Zk – É verdade que quando o seringueiro não era bom de serviço o patrão seringalista lhe tomava a mulher e dava prum seringueiro bom?
Geraldo – Não é da minha época, mas, o pessoal falava que realmente era assim. Tem até uma estória que ouvia muito.
Zk – Que estória?
Geraldo – Contavam que certa vez, o gerente mandou dois capangas buscar a mulher de um seringueiro. Chegaram na casa do seringueiro e disseram que o gerente havia mando buscar a mulher dele, o seringueiro chamou a mulher e mandou que ela se arrumasse pra ir embora. Acontece que ele foi até o quarto e combinou com a mulher, que quando chegasse em determinado local do rio ela desse um jeito de se abaixar porque ele ia matar o piloto e o proeiro. Acontece que lá, tem estrada de seringa, que fica bem na beira da curva do rio. Bom! Quando chegou no local combinado, a mulher se abaixou e ele disparou a espingarda matando os dois capangas. Pegou o motor e foi embora com sua mulher e o motor do patrão.
Zk – Dizem que seringueiro que tinha saldo no fim do ano, recebia, mas não gastava o dinheiro. É verdade isso?
Geraldo – Verdade verdadeira, o cara tirava saldo e eles mandavam os capangas matarem o seringueiro na curva do rio e trazer o dinheiro de volta pro patrão.
Zk – E como foi que o senhor se transformou em peixeiro?
Geraldo – Comecei indo na beira do rio comprar peixe, fazia aquelas enfieiras e saia vendendo na rua. Depois o Capitão do Porto o Tenente Santana proibiu. O cara só podia entrara na canoa para mexer com peixe se fosse matriculado. Aí eu arranjei um cara que pescava o Adelcio (do Areia Branca) e ele testemunhou a meu favor dizendo que eu pescava junto com ele e aí me associei a Colônia de Pescadores Z-1 que depois foi batizada como Colônia de Pesca Z-1 Tenente Santana.

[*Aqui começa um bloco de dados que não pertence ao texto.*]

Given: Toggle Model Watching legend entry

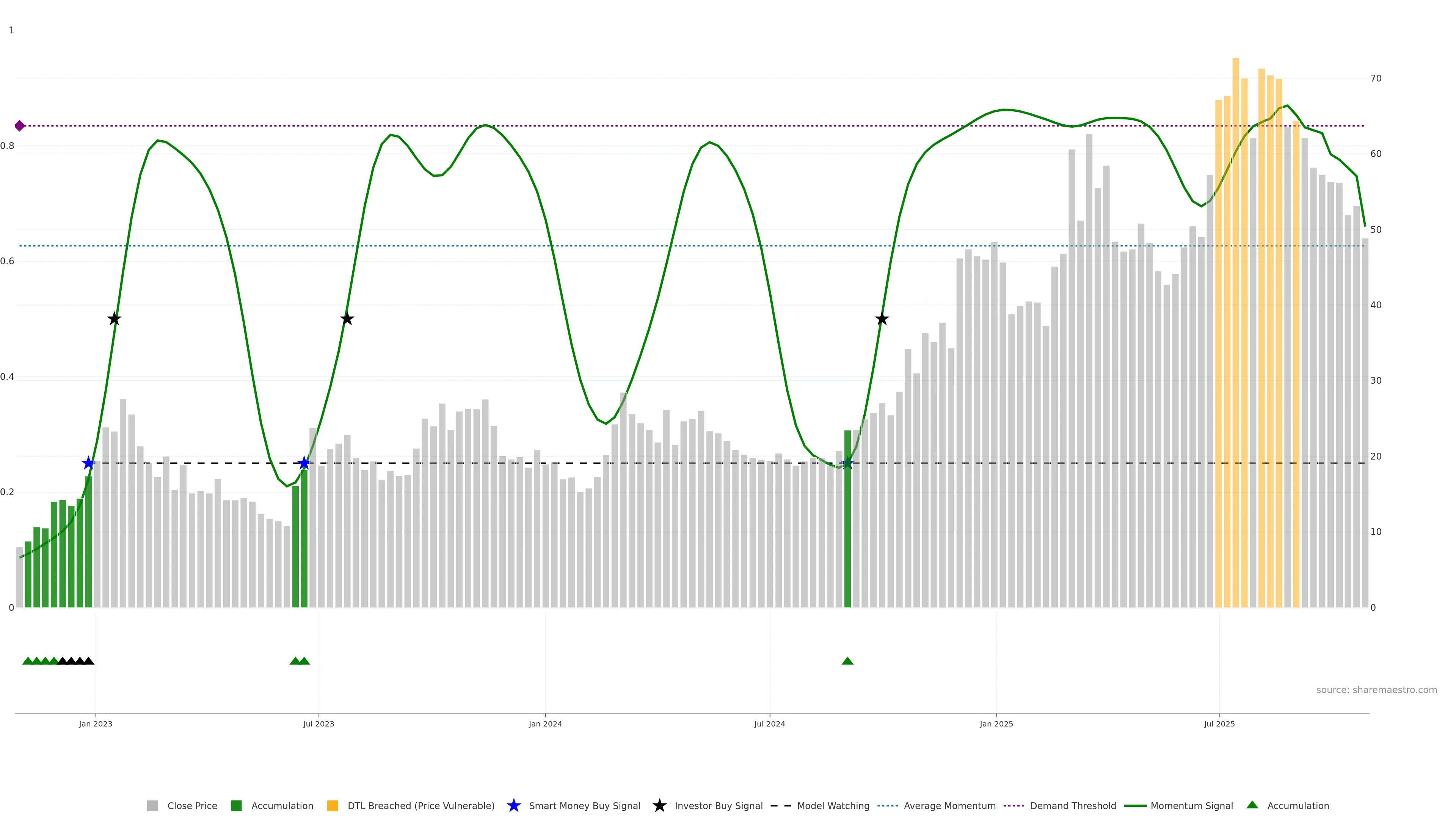Looking at the screenshot, I should tap(833, 805).
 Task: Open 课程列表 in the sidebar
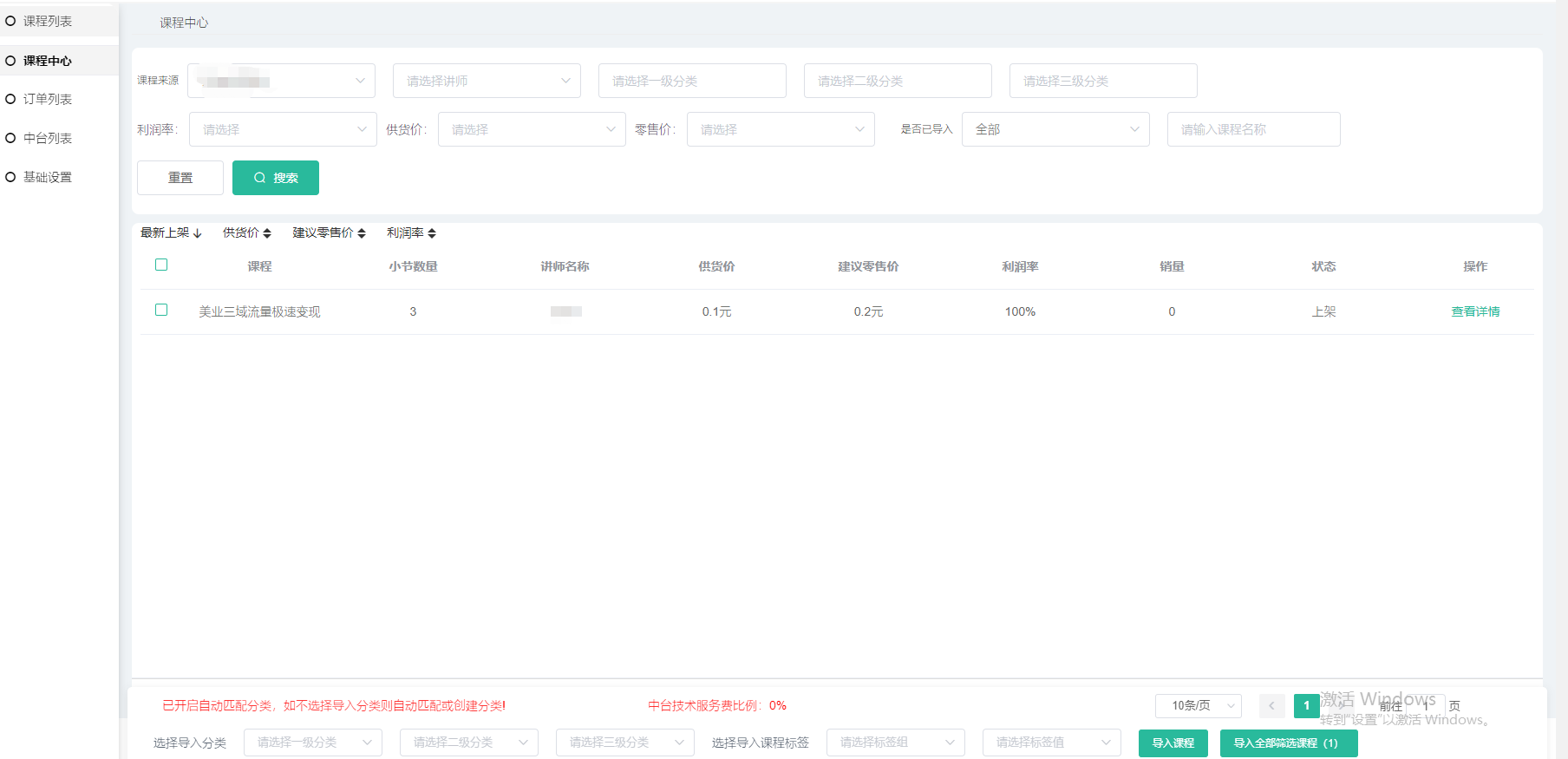48,21
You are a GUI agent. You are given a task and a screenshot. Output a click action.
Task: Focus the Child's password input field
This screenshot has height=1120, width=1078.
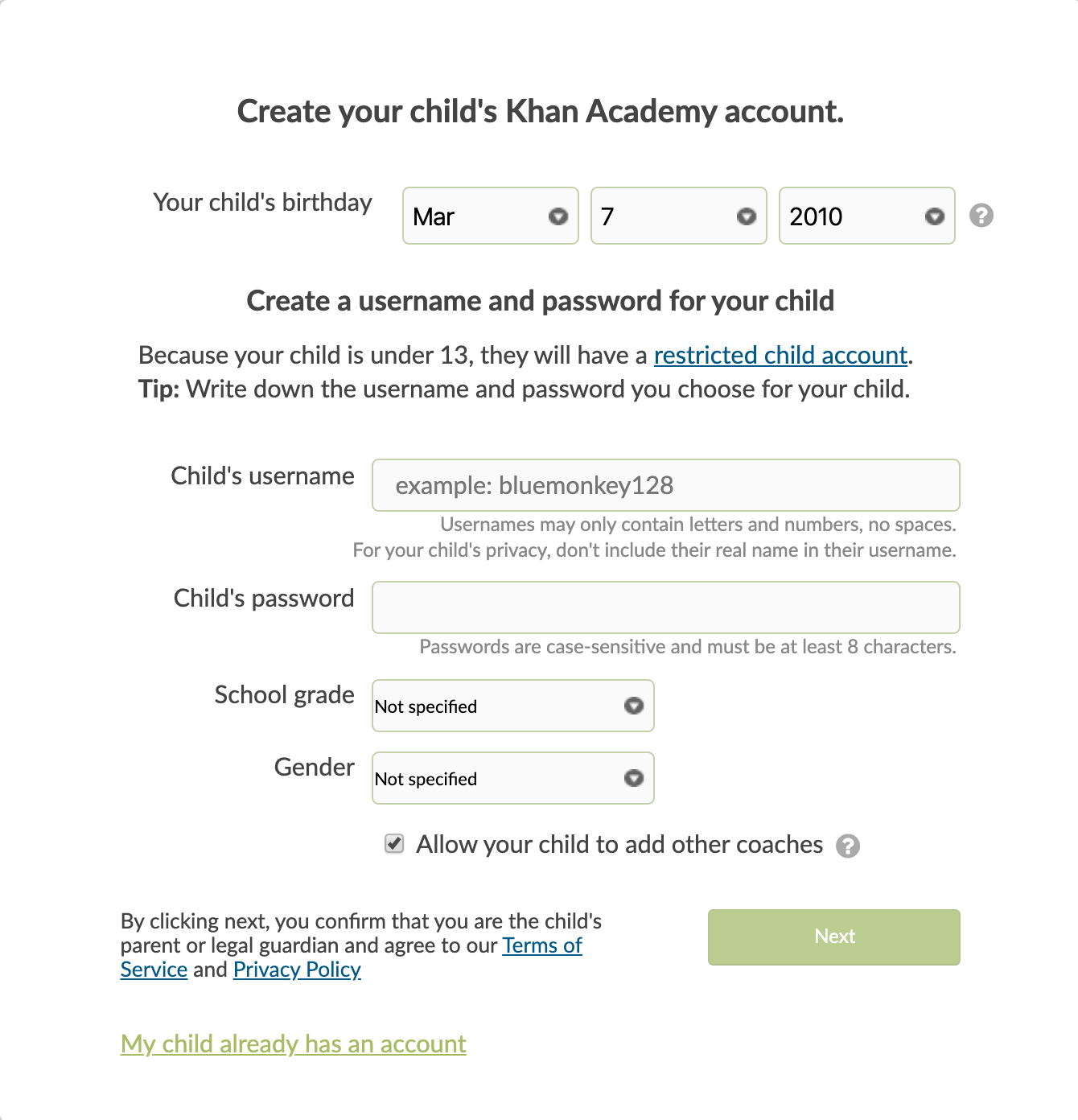coord(666,607)
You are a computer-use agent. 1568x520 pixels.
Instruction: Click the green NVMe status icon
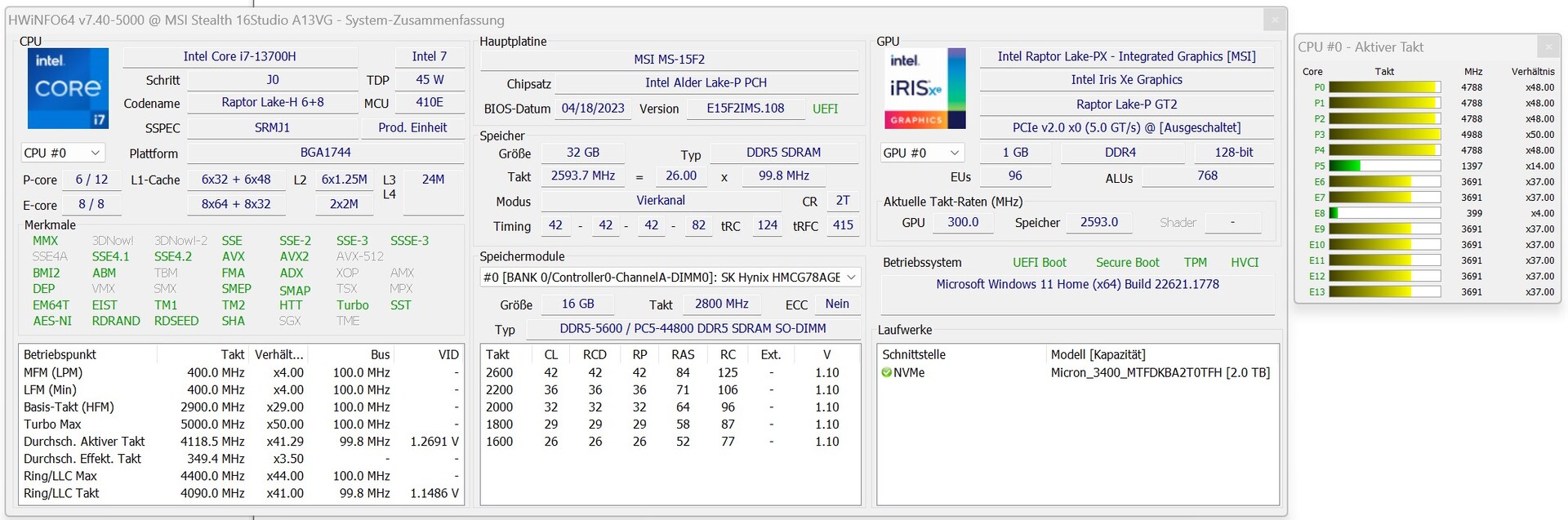point(887,373)
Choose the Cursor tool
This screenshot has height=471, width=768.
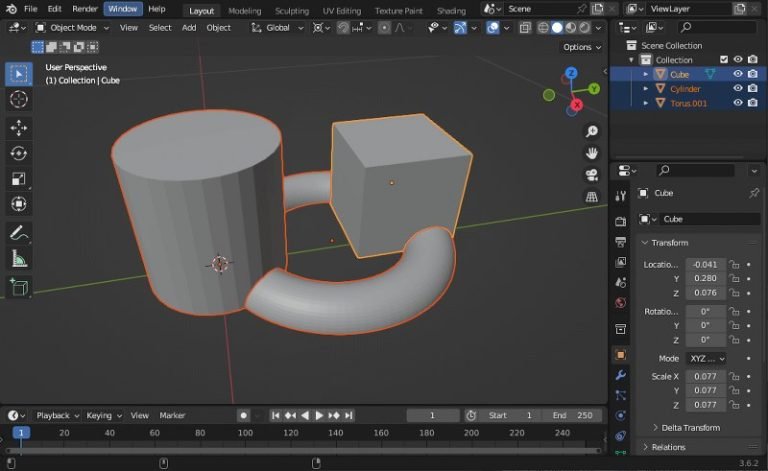pos(19,99)
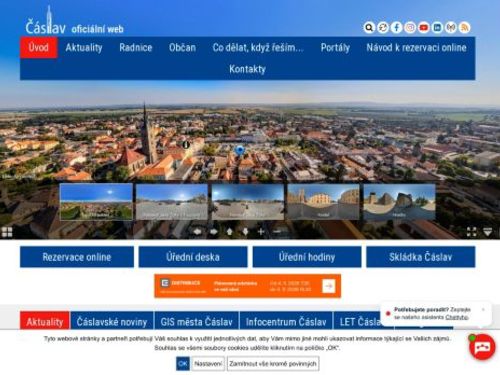Image resolution: width=500 pixels, height=375 pixels.
Task: Toggle panorama fullscreen mode
Action: coord(472,232)
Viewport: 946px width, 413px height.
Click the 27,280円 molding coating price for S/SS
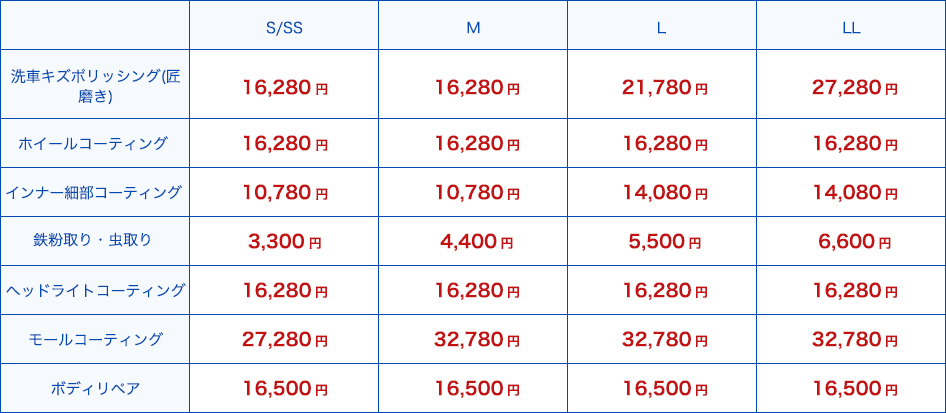pyautogui.click(x=285, y=340)
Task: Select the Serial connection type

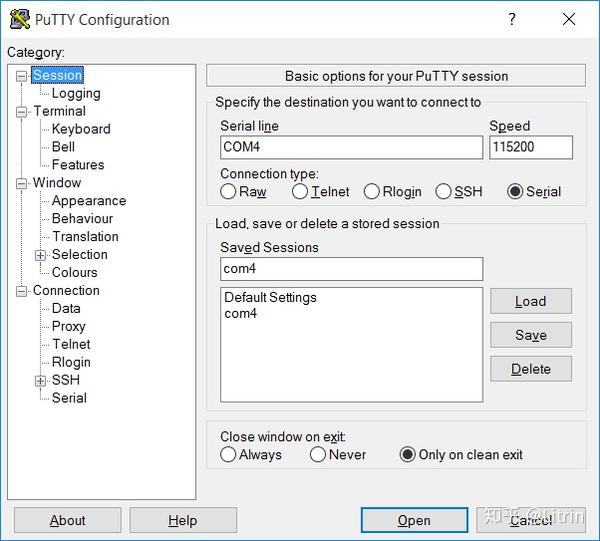Action: (x=516, y=192)
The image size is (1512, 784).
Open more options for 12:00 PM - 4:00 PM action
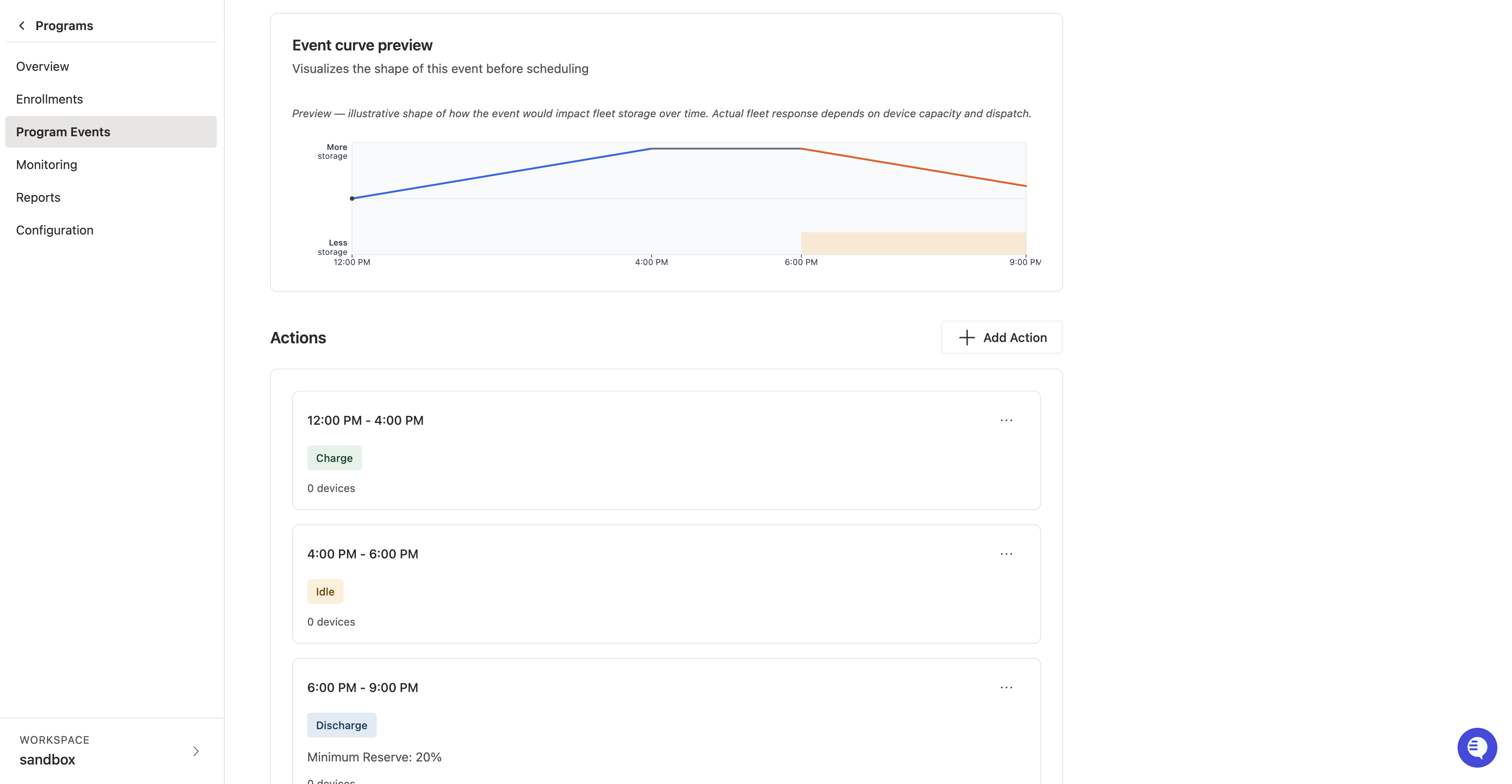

Zk – O senhor realmente era pescador?
Geraldo – Teve uma época que fui, depois deixei. A gente pescava por esse Rio Madeira todinho. O Adelcio era bom de tarrafa. Pois é, foi uma vida meio sofrida, como falei pra você, quando eu vinha no navio era 160 homens e foi ali que vi homem chorar, o comandante distribuindo salva vida pros caras e o navio correndo pra trás perseguido pelo submarino. De manhã chegou uma destroy e uma esquadra de avião que escoltou o navio até Belém. Pra mim aquilo não era o alemão era obra de americano para forçar o Brasil entrar na guerra.
Zk – É verdade que no seu tempo de peixeiro o Dourado (peixe) não tinha valor nenhum?
Geraldo – Rapaz! Cansei de oferecer Dourado e o camarada dizia, eu quero la esse peixe nada, não vou comer bananeira (os peixes, dourado e filhote na época, eram chamados de bananeira), ninguém queria, hoje em dia ta custando dez reais o quilo o que acho um absurdo. Tambaqui era de 15 quilos pra cima, hoje a gente vê Tambaqui que mais parece um Pacu. Tinha Tambaqui que vinha do alto Guaporé que pesava até 40 quilos.
Zk – Quais outros peixes que eram rejeitados pelos fregueses?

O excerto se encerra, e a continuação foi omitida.